§ GIVEN EXERCISE:
Copy the records below, substituting "desktop automation agent" for every occurrence of "computer-use agent" and leaving everything else unchanged.

┌──

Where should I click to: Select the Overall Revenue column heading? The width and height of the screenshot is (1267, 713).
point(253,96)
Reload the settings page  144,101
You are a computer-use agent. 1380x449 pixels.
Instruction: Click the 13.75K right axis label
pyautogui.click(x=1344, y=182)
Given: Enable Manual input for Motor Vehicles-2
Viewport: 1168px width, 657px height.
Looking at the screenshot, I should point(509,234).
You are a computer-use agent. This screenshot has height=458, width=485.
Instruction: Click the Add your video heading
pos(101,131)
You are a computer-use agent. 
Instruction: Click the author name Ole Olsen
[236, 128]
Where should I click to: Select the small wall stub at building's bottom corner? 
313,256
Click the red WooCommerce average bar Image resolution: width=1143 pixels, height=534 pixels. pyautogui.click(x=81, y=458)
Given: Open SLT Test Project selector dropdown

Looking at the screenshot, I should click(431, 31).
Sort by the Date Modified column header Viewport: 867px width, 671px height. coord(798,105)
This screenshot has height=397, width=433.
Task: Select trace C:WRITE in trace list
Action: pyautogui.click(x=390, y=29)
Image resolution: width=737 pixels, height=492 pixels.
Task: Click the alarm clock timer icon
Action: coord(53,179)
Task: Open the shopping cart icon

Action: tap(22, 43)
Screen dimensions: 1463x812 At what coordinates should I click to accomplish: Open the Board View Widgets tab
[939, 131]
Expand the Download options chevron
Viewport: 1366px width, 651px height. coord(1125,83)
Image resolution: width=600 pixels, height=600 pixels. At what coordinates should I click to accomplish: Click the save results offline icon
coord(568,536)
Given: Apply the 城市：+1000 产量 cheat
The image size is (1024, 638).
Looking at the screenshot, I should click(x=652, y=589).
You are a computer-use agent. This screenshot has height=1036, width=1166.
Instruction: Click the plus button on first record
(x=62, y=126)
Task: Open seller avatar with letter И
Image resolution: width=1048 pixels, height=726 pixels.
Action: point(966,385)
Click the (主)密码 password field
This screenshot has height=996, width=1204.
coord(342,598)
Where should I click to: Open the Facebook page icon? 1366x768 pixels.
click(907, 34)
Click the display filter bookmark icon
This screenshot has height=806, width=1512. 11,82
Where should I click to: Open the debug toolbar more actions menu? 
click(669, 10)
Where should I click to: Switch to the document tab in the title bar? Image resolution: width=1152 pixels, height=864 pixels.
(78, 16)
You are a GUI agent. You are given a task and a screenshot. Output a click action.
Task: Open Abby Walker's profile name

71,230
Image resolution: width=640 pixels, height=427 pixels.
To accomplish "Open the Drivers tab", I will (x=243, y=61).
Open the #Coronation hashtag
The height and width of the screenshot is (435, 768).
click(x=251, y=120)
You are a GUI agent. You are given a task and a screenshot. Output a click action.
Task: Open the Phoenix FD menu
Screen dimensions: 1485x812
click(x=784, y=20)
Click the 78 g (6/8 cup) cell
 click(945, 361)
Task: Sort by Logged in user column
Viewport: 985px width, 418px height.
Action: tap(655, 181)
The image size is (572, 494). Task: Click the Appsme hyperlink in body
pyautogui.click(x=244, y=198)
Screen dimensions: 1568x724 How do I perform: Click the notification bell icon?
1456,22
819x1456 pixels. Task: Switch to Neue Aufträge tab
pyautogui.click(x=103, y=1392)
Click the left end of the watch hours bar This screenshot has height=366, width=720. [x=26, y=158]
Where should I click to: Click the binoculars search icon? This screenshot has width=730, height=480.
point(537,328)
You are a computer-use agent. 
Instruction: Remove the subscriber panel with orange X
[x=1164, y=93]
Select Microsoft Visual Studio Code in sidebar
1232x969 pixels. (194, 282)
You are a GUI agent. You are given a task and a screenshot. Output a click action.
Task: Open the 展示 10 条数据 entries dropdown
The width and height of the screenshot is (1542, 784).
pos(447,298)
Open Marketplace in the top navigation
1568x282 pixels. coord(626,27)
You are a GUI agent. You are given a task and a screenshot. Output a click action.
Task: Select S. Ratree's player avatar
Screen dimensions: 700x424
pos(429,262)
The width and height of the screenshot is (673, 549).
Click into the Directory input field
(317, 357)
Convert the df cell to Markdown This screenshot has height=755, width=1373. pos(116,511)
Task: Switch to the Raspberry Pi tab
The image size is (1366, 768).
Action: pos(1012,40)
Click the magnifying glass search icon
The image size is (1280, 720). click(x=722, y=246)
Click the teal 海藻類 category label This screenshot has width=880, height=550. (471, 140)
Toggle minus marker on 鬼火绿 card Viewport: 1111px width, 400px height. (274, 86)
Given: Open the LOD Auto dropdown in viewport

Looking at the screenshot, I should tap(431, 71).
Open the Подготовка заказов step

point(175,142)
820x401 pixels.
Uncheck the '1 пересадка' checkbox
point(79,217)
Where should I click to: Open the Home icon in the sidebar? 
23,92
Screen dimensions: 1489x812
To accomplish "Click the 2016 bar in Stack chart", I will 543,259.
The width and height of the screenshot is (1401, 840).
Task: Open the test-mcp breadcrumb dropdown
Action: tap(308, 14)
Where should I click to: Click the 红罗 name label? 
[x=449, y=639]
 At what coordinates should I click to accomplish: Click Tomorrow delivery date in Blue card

└──

§ SOLUTION BELOW:
Where should I click to: Select the Overall Revenue column heading? The width and height of the screenshot is (1267, 713).
point(253,96)
Reload the settings page  144,101
You are a desktop automation agent. 1380x449 pixels.
Instruction: Click the 13.75K right axis label
pyautogui.click(x=1344, y=182)
Given: Enable Manual input for Motor Vehicles-2
Viewport: 1168px width, 657px height.
Looking at the screenshot, I should point(509,234).
You are a desktop automation agent. This screenshot has height=458, width=485.
Instruction: Click the Add your video heading
pos(101,131)
You are a desktop automation agent. 
Instruction: Click the author name Ole Olsen
[236, 128]
Where should I click to: Select the small wall stub at building's bottom corner? 
313,256
Click the red WooCommerce average bar Image resolution: width=1143 pixels, height=534 pixels. pyautogui.click(x=81, y=458)
Given: Open SLT Test Project selector dropdown

Looking at the screenshot, I should click(431, 31).
Sort by the Date Modified column header Viewport: 867px width, 671px height. coord(798,105)
This screenshot has height=397, width=433.
Task: Select trace C:WRITE in trace list
Action: pyautogui.click(x=390, y=29)
Image resolution: width=737 pixels, height=492 pixels.
Task: Click the alarm clock timer icon
Action: coord(53,179)
Task: Open the shopping cart icon

Action: tap(22, 43)
Screen dimensions: 1463x812 At what coordinates should I click to accomplish: Open the Board View Widgets tab
[939, 131]
Expand the Download options chevron
Viewport: 1366px width, 651px height. coord(1125,83)
Image resolution: width=600 pixels, height=600 pixels. At what coordinates should I click to accomplish: Click the save results offline icon
coord(568,536)
Given: Apply the 城市：+1000 产量 cheat
The image size is (1024, 638).
Looking at the screenshot, I should click(x=652, y=589).
You are a desktop automation agent. This screenshot has height=1036, width=1166.
Instruction: Click the plus button on first record
(x=62, y=126)
Task: Open seller avatar with letter И
Image resolution: width=1048 pixels, height=726 pixels.
Action: point(966,385)
Click the (主)密码 password field
This screenshot has height=996, width=1204.
coord(342,598)
Where should I click to: Open the Facebook page icon? 1366x768 pixels.
click(907, 34)
Click the display filter bookmark icon
This screenshot has height=806, width=1512. 11,82
Where should I click to: Open the debug toolbar more actions menu? 
click(669, 10)
Where should I click to: Switch to the document tab in the title bar? Image resolution: width=1152 pixels, height=864 pixels.
(78, 16)
You are a GUI agent. You are given a task and a screenshot. Output a click action.
Task: Open Abby Walker's profile name

71,230
Image resolution: width=640 pixels, height=427 pixels.
To accomplish "Open the Drivers tab", I will (x=243, y=61).
Open the #Coronation hashtag
The height and width of the screenshot is (435, 768).
click(x=251, y=120)
You are a GUI agent. You are given a task and a screenshot. Output a click action.
Task: Open the Phoenix FD menu
Screen dimensions: 1485x812
click(x=784, y=20)
Click the 78 g (6/8 cup) cell
 click(945, 361)
Task: Sort by Logged in user column
Viewport: 985px width, 418px height.
Action: tap(655, 181)
The image size is (572, 494). Task: Click the Appsme hyperlink in body
pyautogui.click(x=244, y=198)
Screen dimensions: 1568x724 How do I perform: Click the notification bell icon?
1456,22
819x1456 pixels. Task: Switch to Neue Aufträge tab
pyautogui.click(x=103, y=1392)
Click the left end of the watch hours bar This screenshot has height=366, width=720. [x=26, y=158]
Where should I click to: Click the binoculars search icon? This screenshot has width=730, height=480.
point(537,328)
You are a desktop automation agent. 
Instruction: Remove the subscriber panel with orange X
[x=1164, y=93]
Select Microsoft Visual Studio Code in sidebar
1232x969 pixels. (194, 282)
You are a GUI agent. You are given a task and a screenshot. Output a click action.
Task: Open the 展示 10 条数据 entries dropdown
The width and height of the screenshot is (1542, 784).
pos(447,298)
Open Marketplace in the top navigation
1568x282 pixels. coord(626,27)
You are a GUI agent. You are given a task and a screenshot. Output a click action.
Task: Select S. Ratree's player avatar
Screen dimensions: 700x424
pos(429,262)
The width and height of the screenshot is (673, 549).
Click into the Directory input field
(317, 357)
Convert the df cell to Markdown This screenshot has height=755, width=1373. pos(116,511)
Task: Switch to the Raspberry Pi tab
The image size is (1366, 768).
Action: pos(1012,40)
Click the magnifying glass search icon
The image size is (1280, 720). click(x=722, y=246)
Click the teal 海藻類 category label This screenshot has width=880, height=550. (471, 140)
Toggle minus marker on 鬼火绿 card Viewport: 1111px width, 400px height. (274, 86)
Given: Open the LOD Auto dropdown in viewport

Looking at the screenshot, I should tap(431, 71).
Open the Подготовка заказов step

point(175,142)
820x401 pixels.
Uncheck the '1 пересадка' checkbox
point(79,217)
Where should I click to: Open the Home icon in the sidebar? 
23,92
Screen dimensions: 1489x812
To accomplish "Click the 2016 bar in Stack chart", I will 543,259.
The width and height of the screenshot is (1401, 840).
Task: Open the test-mcp breadcrumb dropdown
Action: tap(308, 14)
Where should I click to: Click the 红罗 name label? 
[x=449, y=639]
 At what coordinates should I click to accomplish: Click Tomorrow delivery date in Blue card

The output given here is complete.